-- START TEXT BLOCK --

WHEN THE NEWS came out last week that a strained groin would prevent Roy Halladay from making his scheduled start last night, the Phillies thought they were catching a break. Instead, they caught Scott Richmond, a heretofore unknown righthander who spent the majority of the evening mowing them down, striking out 11 in eight innings while leading the Blue Jays to a 7-1 victory.

As good as this Phillies lineup has been over the past year, one of its idiosyncrasies is the sometimes-baffling manner in which it struggles against pitchers who might kindly be labeled middle-of-the-road. Manager Charlie Manuel mentioned the characteristic in a meeting with reporters late last week, with a date against tough Red Sox righthander Josh Beckett looming. And, sure enough, since touching Beckett for seven runs and 11 hits in six innings of an 11-6 win Sunday, the Phillies have managed just four runs on 11 hits while striking out 20 times against Toronto starters Ricky Romero and Scott Richmond.

Last night at Citizens Bank Park, the offensive highlights were relegated to a solo home run by Jayson Werth in the fourth inning, his second in as many nights and third in four games. By that time, Toronto already had scored four runs off Phillies lefthander Jamie Moyer, three of them in the first inning on RBI by Aaron Hill, Scott Rolen and Alex Rios. Former Phillie and current Blue Jays catcher Rod Barajas hit a solo home run in the second to extend the lead to 4-0.

"After that," Manuel said, "it looked like it kind of knocked the life out of us."

Moyer (4-6, 6.35) eventually would settle down, holding the deficit to 4-1 until the seventh, when Hill hit a two-run homer that knocked him from the game.

But the Phillies did not mount a serious offensive threat until the ninth inning, when Toronto reliever Brandon League retired Werth and Pedro Feliz with the bases loaded and a six-run lead.

And, by that point, most of the near-sellout crowd already had disappeared into a night that featured intermittent rain and a rolled-up tarp sitting ominously on the third-base side of the field.

In the end, the Phillies could have used a healthy rain delay, if only to knock Richmond out of the game and bring on someone less resembling Walter Johnson. Or, the way Manuel looks at it, somebody whom the Phillies would not make to look like Walter Johnson.

"We didn't have a lot of what I call quality at-bats," Manuel said.

-- END TEXT BLOCK --
-- START DATA --

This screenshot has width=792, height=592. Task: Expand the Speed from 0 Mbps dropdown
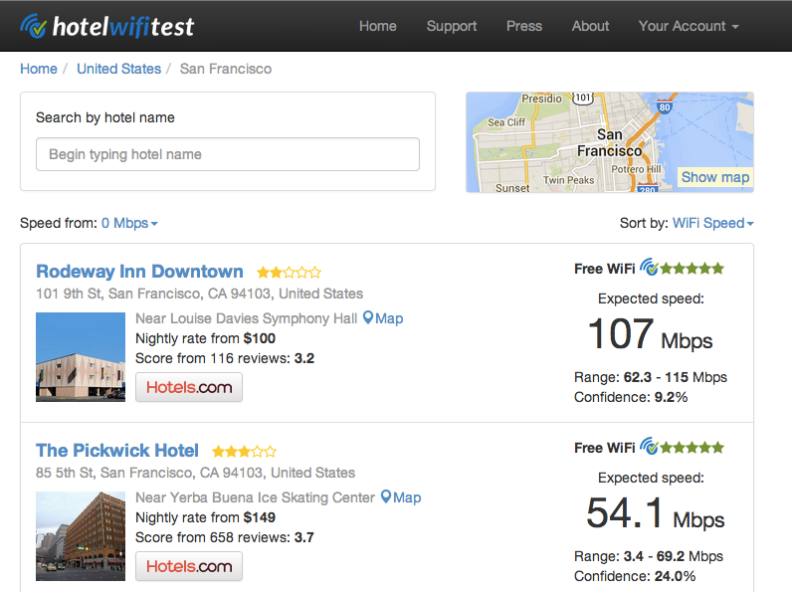tap(130, 223)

-- END DATA --

▶ [TASK REQUIREMENTS]
A – According to the Phillies game report, who hit a solo home run in the second inning?
B – Carry on the Phillies game report past its final sentence.
The data comes from a separate source and has no connection to the Phillies game report.

▶ [OUTPUTS IN ORDER]
A – Rod Barajas, the Blue Jays catcher and a former Phillie, hit it.

B –
But Richmond did throw well, utilizing a curveball that routinely kept hitters off balance, including one early in the game that dropped out of the zone and caused Raul Ibanez to huff in frustration as he held on for dear life to a swing that already had gone around.

The numbers suggested that the Phillies had a good matchup against Richmond. The 29-year-old Vancouver native had allowed all nine of his home runs this season to lefthanded hitters, and lefties were hitting a robust .289 against him (compared with a .173 average against righties). So, of course, three of the Phillies' five hits off him came from righthanders, including Werth's home run.

"He did a pretty good job of slowing his breaking ball," said second baseman Chase Utley, who went 0-for-4 with two strikeouts. "He threw strikes. He was making it look just good enough to swing at."

As a result, the Phillies fell to 36-27, with losses in four of their last five games, all at home. And, of course, the defeat touched off the latest round of questions about a home record that sits at 13-18. For the record, the consensus inside the Phillies' clubhouse is that their struggles at Citizens Bank Park are not a matter of the fans booing too softly, or cheering too loudly, or the childlike giddiness that overwhelms them whenever they scamper out onto the field in front of the hometown faithful. It is just baseball being baseball.

"It's baseball," said Moyer, who was charged with six runs on 10 hits in six innings. "Baseball is strange. You could go to the second half and have the best home record and the worst road record. There's no way to figure. If we were trying to do it, I'd tell you we were trying to do it. But we're not." *

For more Phillies coverage and opinion, read David Murphy's blog, High Cheese, at http://go.philly.com/highcheese.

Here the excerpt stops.